**What you need to do:** Which of the lines below include the word "link"? Pull each one out.

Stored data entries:
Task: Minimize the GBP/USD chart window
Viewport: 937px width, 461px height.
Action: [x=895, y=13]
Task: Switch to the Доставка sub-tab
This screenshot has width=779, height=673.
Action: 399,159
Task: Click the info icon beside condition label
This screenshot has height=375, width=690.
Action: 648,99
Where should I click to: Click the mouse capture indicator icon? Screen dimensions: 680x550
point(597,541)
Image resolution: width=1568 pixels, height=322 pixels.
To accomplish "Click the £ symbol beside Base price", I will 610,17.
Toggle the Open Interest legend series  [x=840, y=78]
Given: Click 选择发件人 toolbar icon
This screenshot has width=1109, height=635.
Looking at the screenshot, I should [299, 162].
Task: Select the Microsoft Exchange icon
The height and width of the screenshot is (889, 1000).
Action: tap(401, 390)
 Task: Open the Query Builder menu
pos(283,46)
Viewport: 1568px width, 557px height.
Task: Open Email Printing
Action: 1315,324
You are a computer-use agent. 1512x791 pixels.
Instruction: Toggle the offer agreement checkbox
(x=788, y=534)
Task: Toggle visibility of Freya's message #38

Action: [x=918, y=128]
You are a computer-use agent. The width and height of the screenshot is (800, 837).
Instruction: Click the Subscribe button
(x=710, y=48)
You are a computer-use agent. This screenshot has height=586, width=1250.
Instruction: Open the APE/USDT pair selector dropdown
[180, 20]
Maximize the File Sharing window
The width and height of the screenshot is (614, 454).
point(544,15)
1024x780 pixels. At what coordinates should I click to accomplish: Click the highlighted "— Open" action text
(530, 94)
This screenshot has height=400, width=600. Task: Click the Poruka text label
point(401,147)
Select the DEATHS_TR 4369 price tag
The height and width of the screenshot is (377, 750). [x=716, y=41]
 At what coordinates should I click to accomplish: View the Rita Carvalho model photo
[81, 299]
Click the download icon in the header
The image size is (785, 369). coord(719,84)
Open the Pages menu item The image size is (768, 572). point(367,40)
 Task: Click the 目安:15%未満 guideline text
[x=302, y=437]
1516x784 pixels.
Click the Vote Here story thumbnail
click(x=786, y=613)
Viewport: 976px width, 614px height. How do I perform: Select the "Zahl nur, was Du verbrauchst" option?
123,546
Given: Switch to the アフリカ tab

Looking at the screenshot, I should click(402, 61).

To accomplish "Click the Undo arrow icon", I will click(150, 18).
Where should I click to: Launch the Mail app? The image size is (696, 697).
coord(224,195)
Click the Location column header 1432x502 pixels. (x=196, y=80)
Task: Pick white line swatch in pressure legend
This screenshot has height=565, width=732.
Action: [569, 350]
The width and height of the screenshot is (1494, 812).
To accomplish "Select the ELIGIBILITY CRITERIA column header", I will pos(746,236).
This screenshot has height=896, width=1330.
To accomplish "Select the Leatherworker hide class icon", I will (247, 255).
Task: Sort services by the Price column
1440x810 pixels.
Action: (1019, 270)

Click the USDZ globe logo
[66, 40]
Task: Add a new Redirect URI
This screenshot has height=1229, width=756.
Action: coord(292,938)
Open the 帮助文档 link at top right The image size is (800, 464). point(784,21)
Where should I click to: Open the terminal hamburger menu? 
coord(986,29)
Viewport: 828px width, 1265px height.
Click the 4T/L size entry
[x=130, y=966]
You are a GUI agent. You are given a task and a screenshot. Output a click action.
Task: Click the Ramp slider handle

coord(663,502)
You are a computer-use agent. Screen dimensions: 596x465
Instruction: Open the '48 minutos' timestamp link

**Output below:**
Open the 帮助文档 link at top right The image size is (800, 464). point(784,21)
Instruction: Open the '48 minutos' timestamp link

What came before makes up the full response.